§ **QUESTIONS ON THE MATERIAL**:
1. According to the film review, how much did Gay Conservatives give to strike-breaking miners?
2. In the film review, rewrite the passage between "Invisible deprivation" and "the miners want?", inclusive, renaming "bingo" as "raffle".

§ **DOCUMENT PASSAGE**:
The film does not hide the fact that the strike failed. But with National Union of Miners support (and from other trade unionists), the Labour Party integrated gay rights into their platform that year.
'Good, fluffy people' - no way
Even so, the feel-good delivery gets up some people's noses. "In the film we're depicted as good, fluffy people supporting the miners but there was a clear strategy on Mark's part to align himself with the labour movement in order to get gay politics, sexual liberation, HIV and Aids treatment on to the political agenda," says Ashton's friend Roy James, who blames Mark's death on the lack of resources devoted to HIV in the 1980s.
"Thatcher and Reagan were seen to be in cahoots," James told Jamie Doward of The Guardian. "They were resisting any requests or demands that would start research funding. They did not do it until the heterosexual community demanded it. People were sick and dying and nothing was being done about it. We, as gay people, saw it as a form of genocide."
Invisible deprivation
The everyday unrelenting deprivation is hard to make visible (there is a bingo session with a tin of beef as the prize). Nothing is made of the Dulais Valley Lodge miners passing on the word to other strikers, increasing support for the gay cause. Nor do we hear that Gay Conservatives gave £25 to strike-breaking miners, or that it was 1997 before Labour got into power to enact "some of the best equality legislation in the world".
What did the miners want?
We don't learn about the miners' goals with the strike (against the closure of 70 pits), with employment seen as a complete justification for keeping such environmentally damaging operations open (hardly possible even then).
Elise Nakhnikian at Slant described it accurately as "formulaically cheery, didactically 'uplifting,' and fundamentally false as a Disney sports movie, bloated with swelling music, healing hugs and hearty handshakes, suspiciously eloquent impromptu speeches, and tight-lipped expressions of bigotry smacked down by smugly delivered liberal pieties."
Hollywood interaction
"We get made-for-Hollywood interactions between salt-of-the-earth townspeople and gay city slickers, like a scene in the union hall where a woman starts singing a beautiful rendition of 'Bread and Roses' and all the other women slowly join in [this may have happened] as the onlookers get teary-eyed. Or the one where LGSM, about to be relegated to the rear of London's gay pride parade, is put in the lead instead when scores of miners and their wives show up, just in the nick of time, to join them."
LGSM not so important
Dr Hywel Francis, who was strongly involved in the support network with his wife but does not appear in the film, observes in a Wales Online article launching his own book on the history: " In fact there was no homophobia shown towards the LGBT support group that forged a link with the striking miners. And the leading gay activist was in fact a Communist, something that doesn’t come out in the film [not quite true: see imdb's trivia section]. Neither was there a collapse of the alliance because of an informer – there was no informer. The role of women in the support groups was also absolutely crucial – more than that of the LGBT support group, important though they were."

§ **LISTED ENTRIES**:

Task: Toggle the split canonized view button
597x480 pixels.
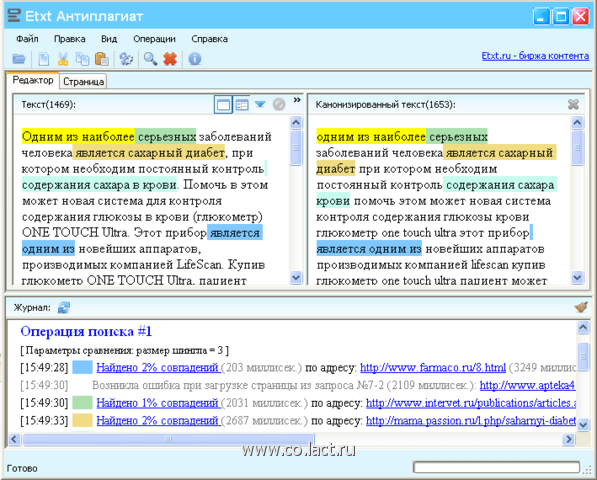Action: click(241, 104)
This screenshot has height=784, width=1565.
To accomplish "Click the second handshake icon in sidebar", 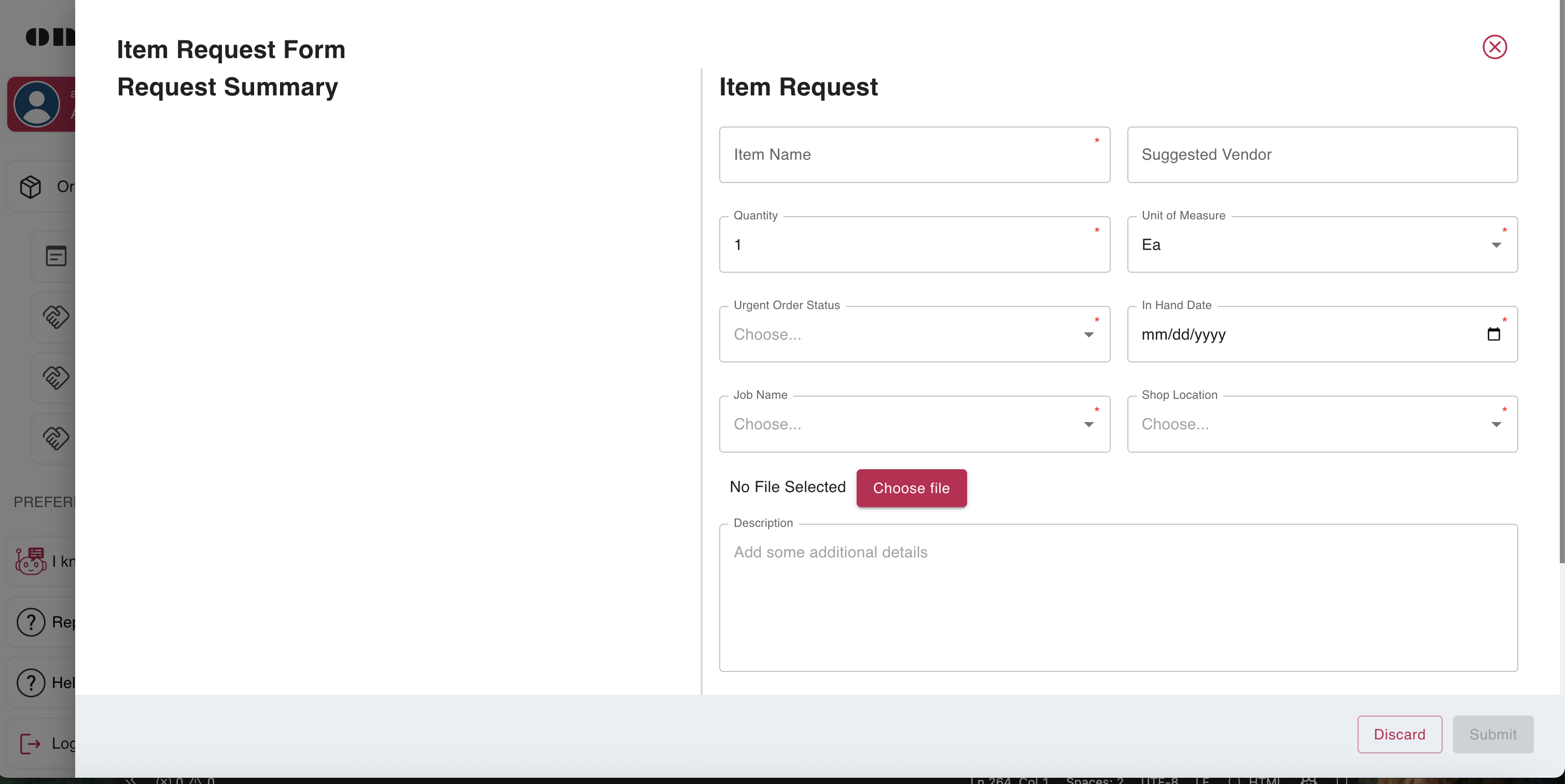I will point(56,377).
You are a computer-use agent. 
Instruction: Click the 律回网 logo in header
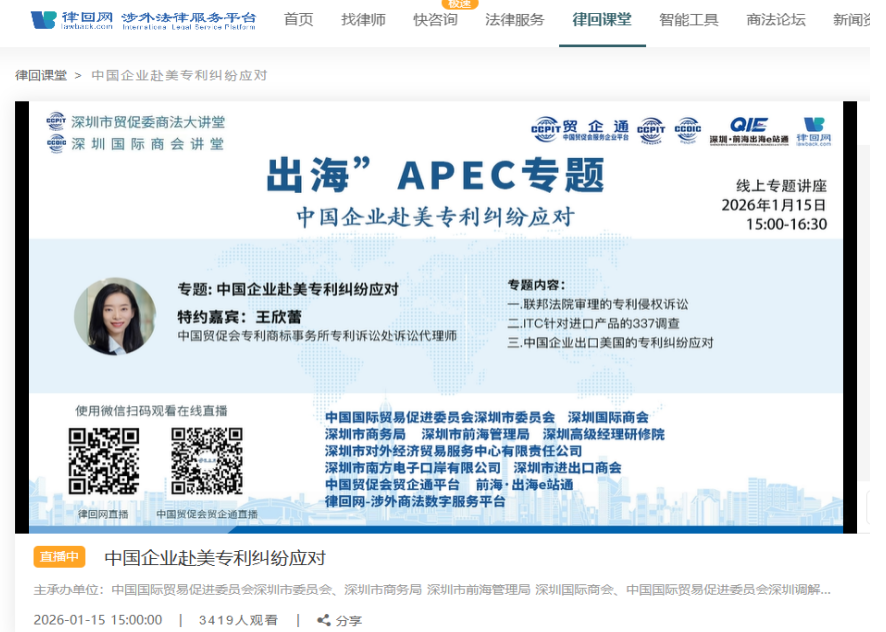click(x=143, y=20)
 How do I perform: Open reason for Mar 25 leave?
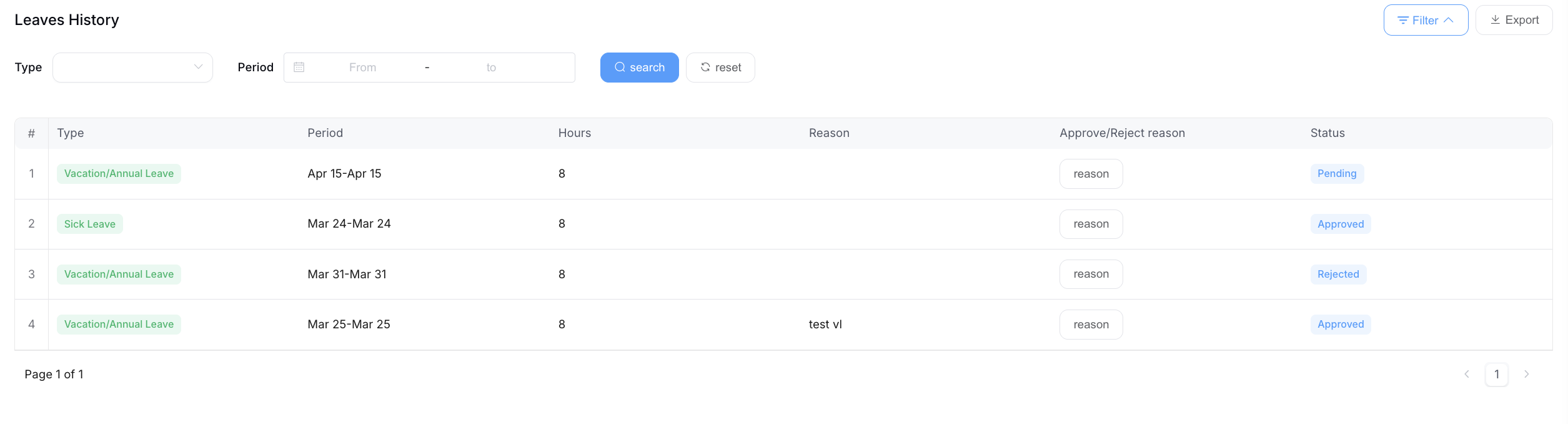coord(1091,325)
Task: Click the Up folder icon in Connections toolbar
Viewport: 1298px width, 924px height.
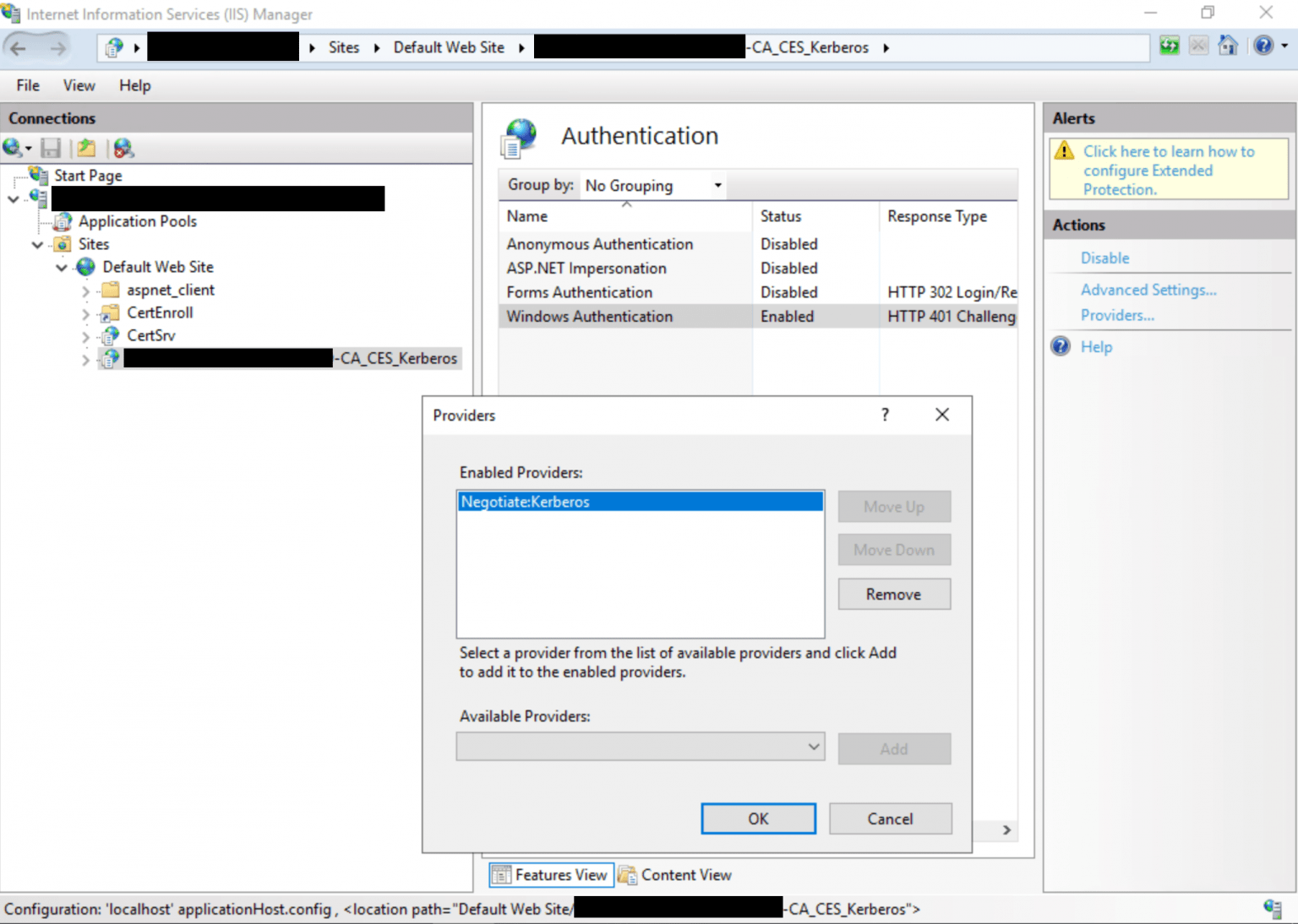Action: (85, 148)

§ **WRITTEN RESPONSES**:
1. £25

2.
Invisible deprivation
The everyday unrelenting deprivation is hard to make visible (there is a raffle session with a tin of beef as the prize). Nothing is made of the Dulais Valley Lodge miners passing on the word to other strikers, increasing support for the gay cause. Nor do we hear that Gay Conservatives gave £25 to strike-breaking miners, or that it was 1997 before Labour got into power to enact "some of the best equality legislation in the world".
What did the miners want?